Avec ses trois députés siégant à l'Assemblée Nationale, le Modem se sent un peu seul et isolé à l'approche des futures échéances électorales que sont les élections européennes de 2009 et les élections régionales de 2012. François Bayrou ne se cache pas de vouloir être candidat pour les prochaines élections présidentielles, mais avant 2012, le parti du député béarnais doit tenir le choc s'il veut pouvoir exister entre le Parti Socialiste et l'UMP.

François Bayrou cherche donc à exister en hurlant au complot, en tentant de faire du bruit pour attirer l'attention. Leader d'un parti sans élu, l'ex-candidat défait aux dernières élections municipales à Pau essaye tant bien que mal de redonner un peu d'élan à son jeune mouvement qui peine à proposer une alternative à la politique gouvernementale.

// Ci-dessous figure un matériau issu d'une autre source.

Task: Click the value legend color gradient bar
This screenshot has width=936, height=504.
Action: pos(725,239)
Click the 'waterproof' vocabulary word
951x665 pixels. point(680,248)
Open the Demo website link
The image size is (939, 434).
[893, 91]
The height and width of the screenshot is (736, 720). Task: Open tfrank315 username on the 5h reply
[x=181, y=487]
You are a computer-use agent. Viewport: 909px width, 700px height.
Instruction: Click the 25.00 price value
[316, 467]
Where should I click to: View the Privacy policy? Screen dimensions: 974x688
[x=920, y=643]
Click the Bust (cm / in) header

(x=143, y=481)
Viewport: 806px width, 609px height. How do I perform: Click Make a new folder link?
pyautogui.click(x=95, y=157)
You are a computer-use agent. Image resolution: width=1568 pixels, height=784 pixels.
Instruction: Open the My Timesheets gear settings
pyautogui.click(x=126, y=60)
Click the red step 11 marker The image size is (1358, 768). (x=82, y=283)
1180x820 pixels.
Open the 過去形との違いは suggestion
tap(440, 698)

Peut-être inspiré par Xavier Bertrand qui déclarait il y a quelques mois que « François Bayrou qui est un leader sans parti et que le Parti Socialiste, parti sans leader , étaient faits pour s'entendre », l'élu du Béarn s'est prononcé en faveur d'un rapprochement avec le Parti Ségolène Royal lors de l'Université du Modem. Le refus du Parti Socialiste de s'allier avec un homme dont les positions ne sont pas claires condamne François Bayrou à revoir sa copie s'il veut être présent en 2012.

En manque d'idées, et surtout en manque d'élus, le Mouvement Démocrate perd un peu plus en crédibilité auprès des électeurs qui voyaient en François Bayrou un homme indépendant et libre. Il est loin le temps où François Bayrou, Président de l'UDF, était un allié de l'UMP et voulait réformer la France au sein de la Majorité Présidentielle.

François Bayrou est persuadé qu'il sera un jour Président de la République, il faudra pour cela qu'il reste fidèle à ses convictions et surtout à son électorat.